=== Data provided ===
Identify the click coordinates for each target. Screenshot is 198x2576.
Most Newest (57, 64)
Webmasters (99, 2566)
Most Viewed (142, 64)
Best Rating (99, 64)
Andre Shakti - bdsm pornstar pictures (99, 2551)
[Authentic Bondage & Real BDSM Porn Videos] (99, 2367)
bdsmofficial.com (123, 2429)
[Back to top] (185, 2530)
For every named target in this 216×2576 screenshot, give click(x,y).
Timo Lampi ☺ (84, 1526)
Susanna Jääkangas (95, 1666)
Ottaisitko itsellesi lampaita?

--

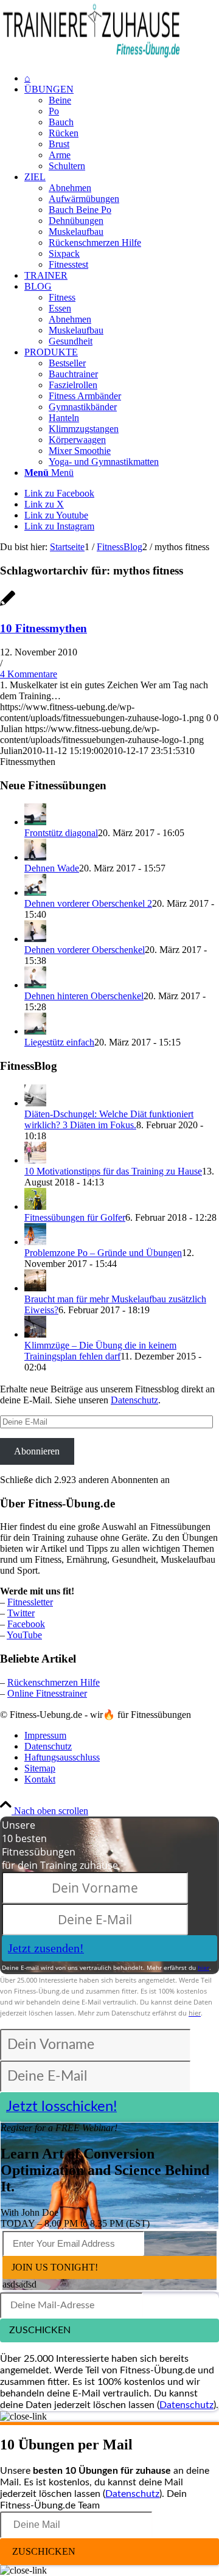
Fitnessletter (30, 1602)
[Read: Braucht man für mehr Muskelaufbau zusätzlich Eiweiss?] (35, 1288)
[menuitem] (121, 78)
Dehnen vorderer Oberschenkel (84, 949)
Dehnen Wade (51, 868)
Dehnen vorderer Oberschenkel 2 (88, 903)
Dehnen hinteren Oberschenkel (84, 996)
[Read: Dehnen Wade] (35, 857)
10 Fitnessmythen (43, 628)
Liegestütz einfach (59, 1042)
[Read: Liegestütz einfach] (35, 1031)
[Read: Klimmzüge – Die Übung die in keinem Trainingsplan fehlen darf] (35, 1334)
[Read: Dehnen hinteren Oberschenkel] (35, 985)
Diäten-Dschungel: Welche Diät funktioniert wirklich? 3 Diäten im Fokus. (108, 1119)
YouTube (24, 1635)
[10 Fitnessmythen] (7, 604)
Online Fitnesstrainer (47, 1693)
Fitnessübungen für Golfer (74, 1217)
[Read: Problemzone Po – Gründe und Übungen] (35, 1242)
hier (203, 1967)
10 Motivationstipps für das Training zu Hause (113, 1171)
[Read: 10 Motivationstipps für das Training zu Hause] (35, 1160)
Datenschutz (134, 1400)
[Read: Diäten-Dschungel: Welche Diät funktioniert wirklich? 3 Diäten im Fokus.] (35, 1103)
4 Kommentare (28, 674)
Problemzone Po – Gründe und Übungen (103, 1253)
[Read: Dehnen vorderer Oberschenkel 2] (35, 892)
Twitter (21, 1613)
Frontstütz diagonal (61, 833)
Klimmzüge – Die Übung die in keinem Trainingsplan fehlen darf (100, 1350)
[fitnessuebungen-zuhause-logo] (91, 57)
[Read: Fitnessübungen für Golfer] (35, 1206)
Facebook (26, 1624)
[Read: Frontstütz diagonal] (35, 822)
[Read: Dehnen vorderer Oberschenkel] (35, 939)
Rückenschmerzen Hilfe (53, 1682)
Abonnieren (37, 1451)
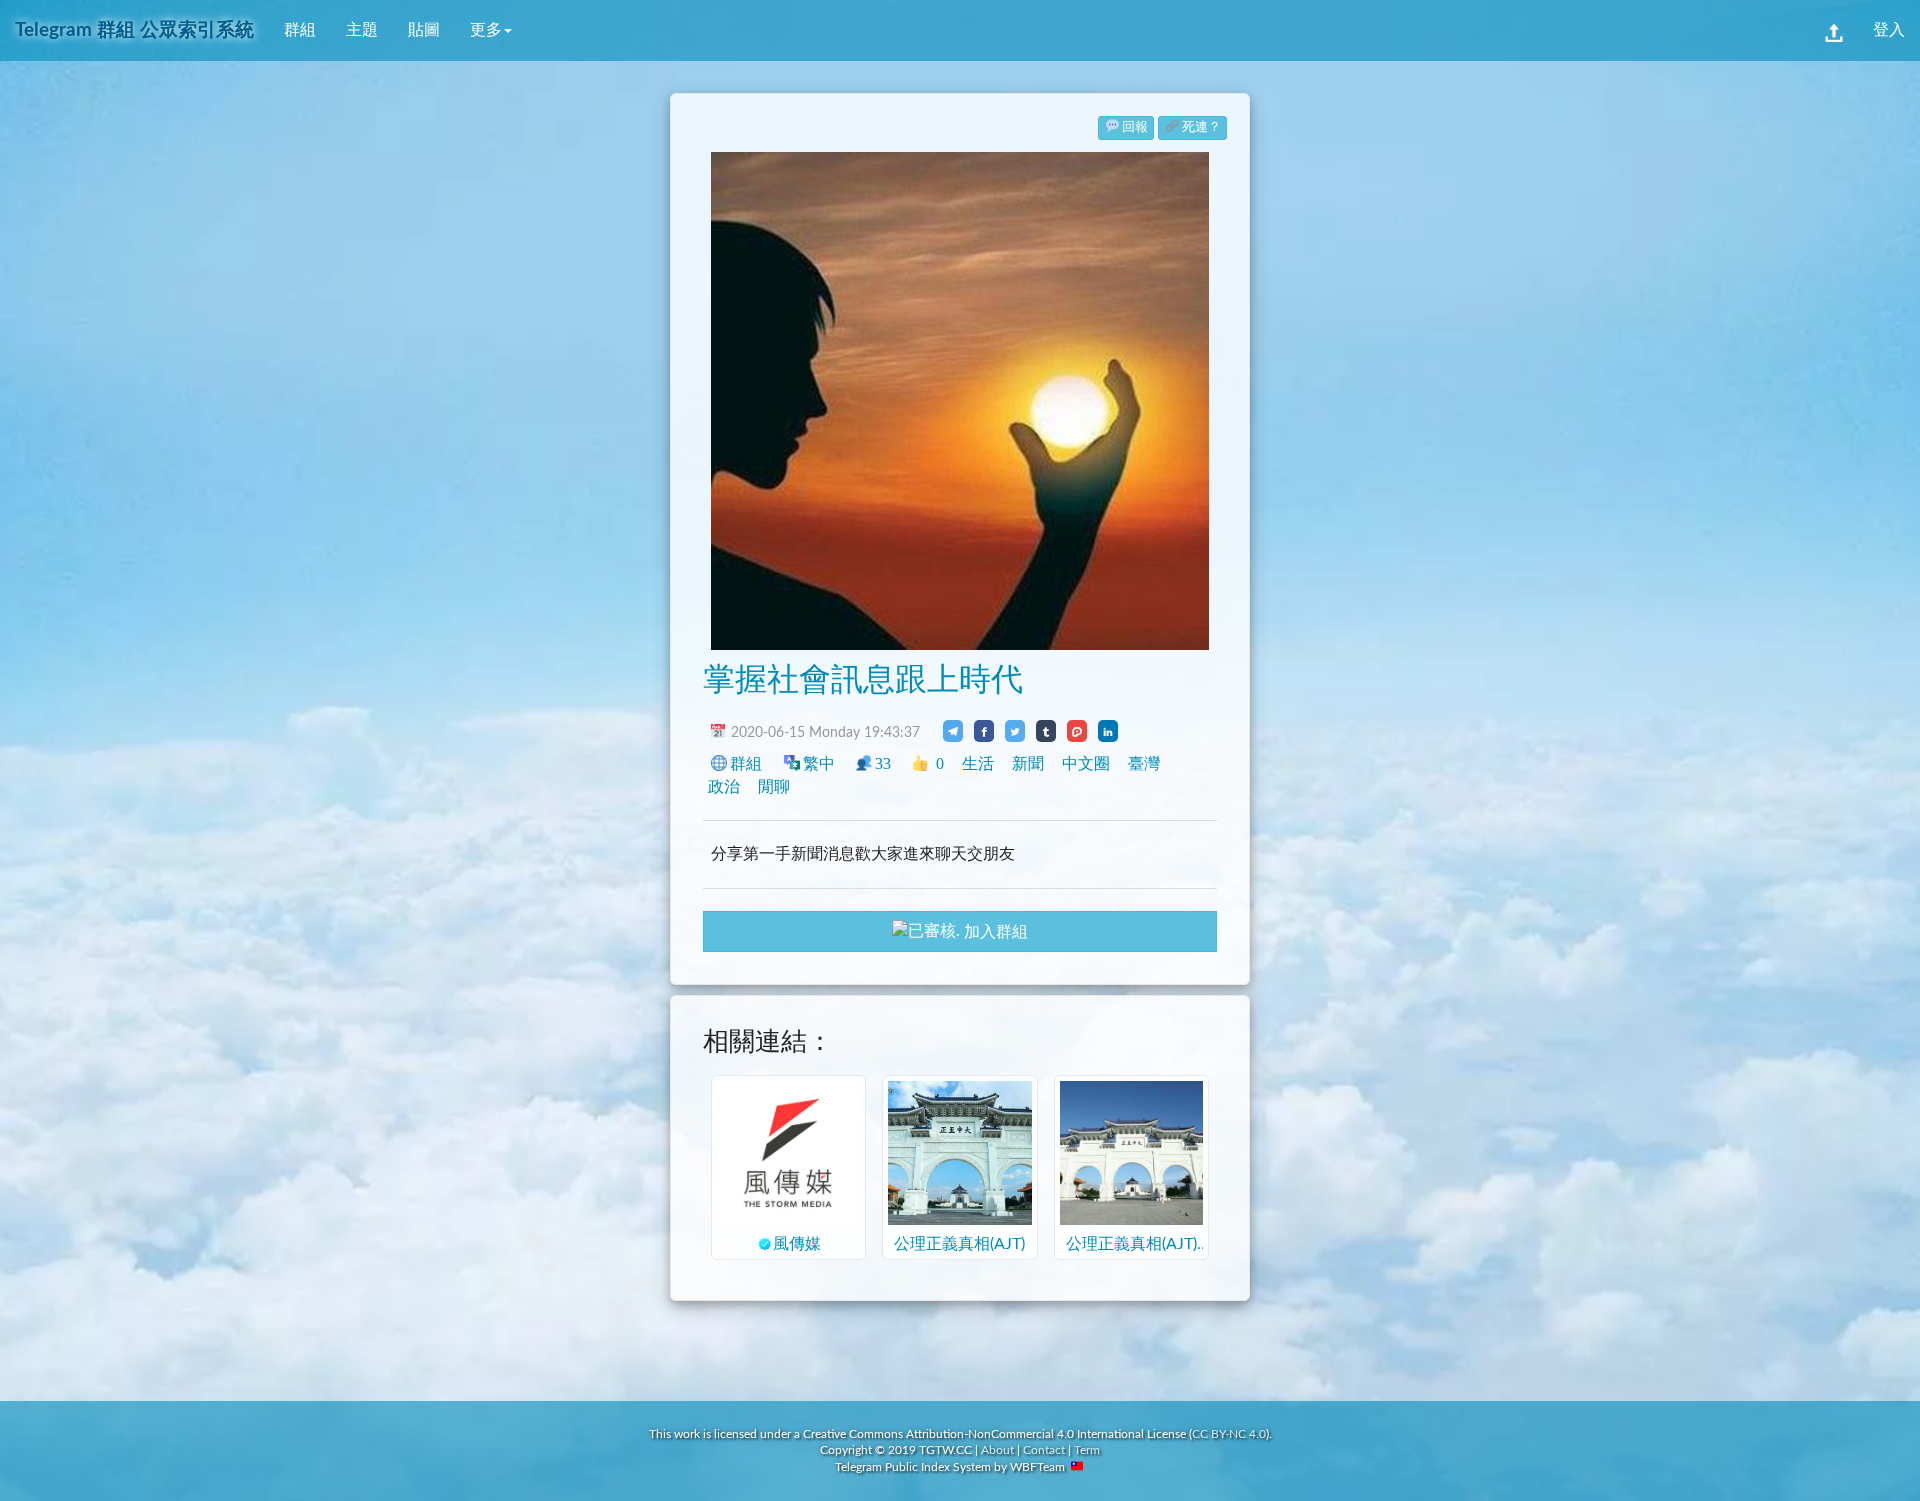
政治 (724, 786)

* * *

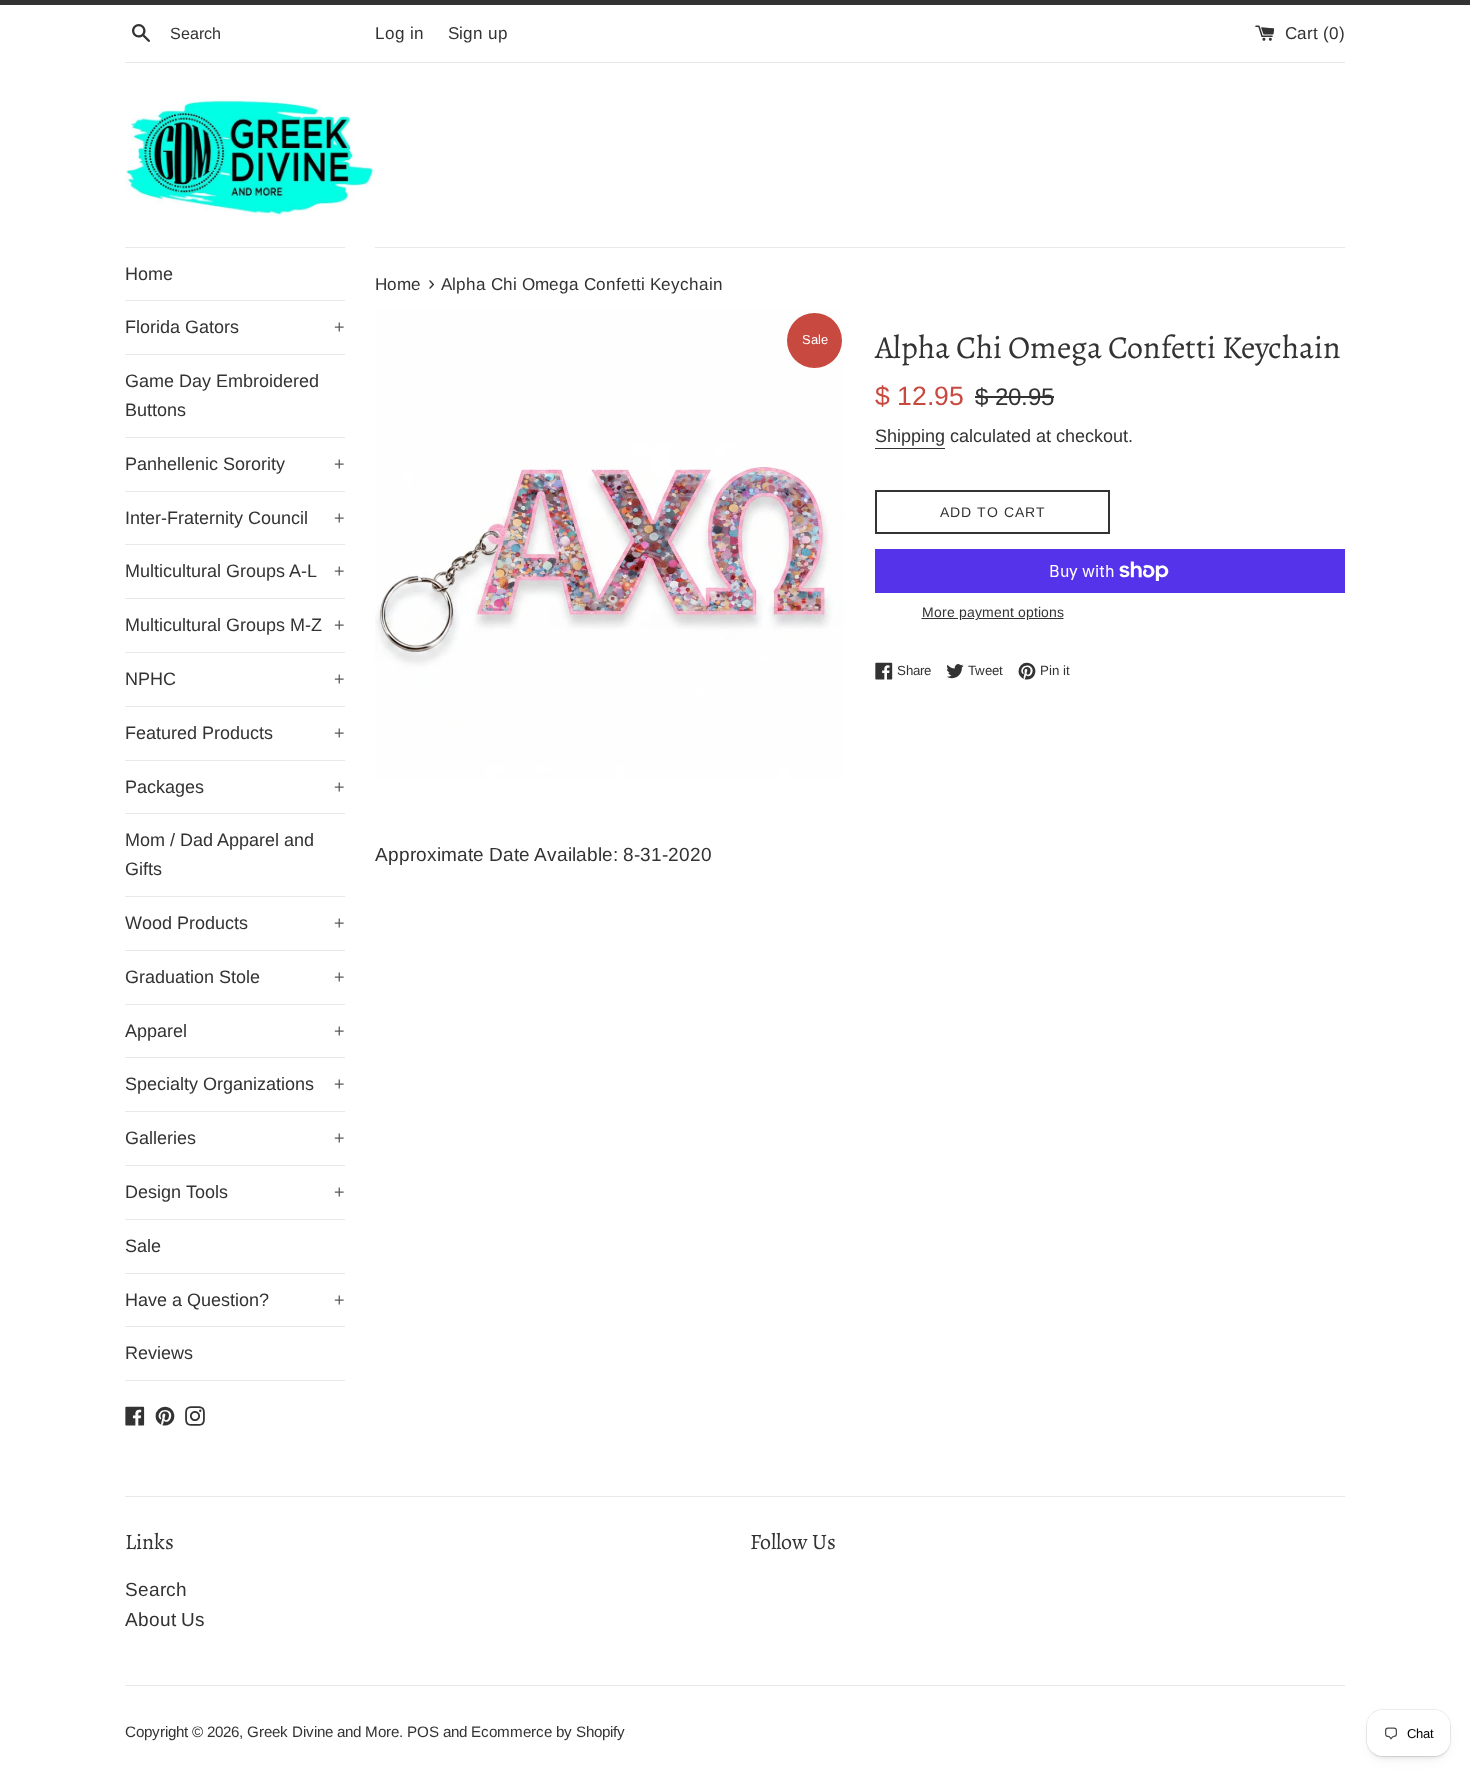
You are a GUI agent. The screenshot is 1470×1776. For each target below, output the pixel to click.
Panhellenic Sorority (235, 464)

=== Instructions for the task ===
Nothing should appear in the answer except the lines above from the line with "[10 Fitnessmythen] (7, 604)" through the line with "Abonnieren (37, 1451)", both included, written out exactly.

=== Response area ===
[10 Fitnessmythen] (7, 604)
Online Fitnesstrainer (47, 1693)
Fitnessübungen für Golfer (74, 1217)
[Read: Problemzone Po – Gründe und Übungen] (35, 1242)
hier (203, 1967)
10 Motivationstipps für das Training zu Hause (113, 1171)
[Read: 10 Motivationstipps für das Training zu Hause] (35, 1160)
Datenschutz (134, 1400)
[Read: Diäten-Dschungel: Welche Diät funktioniert wirklich? 3 Diäten im Fokus.] (35, 1103)
4 Kommentare (28, 674)
Problemzone Po – Gründe und Übungen (103, 1253)
[Read: Dehnen vorderer Oberschenkel 2] (35, 892)
Twitter (21, 1613)
Frontstütz diagonal (61, 833)
Klimmzüge – Die Übung die in keinem Trainingsplan fehlen darf (100, 1350)
[fitnessuebungen-zuhause-logo] (91, 57)
[Read: Fitnessübungen für Golfer] (35, 1206)
Facebook (26, 1624)
[Read: Frontstütz diagonal] (35, 822)
[Read: Dehnen vorderer Oberschenkel] (35, 939)
Rückenschmerzen Hilfe (53, 1682)
Abonnieren (37, 1451)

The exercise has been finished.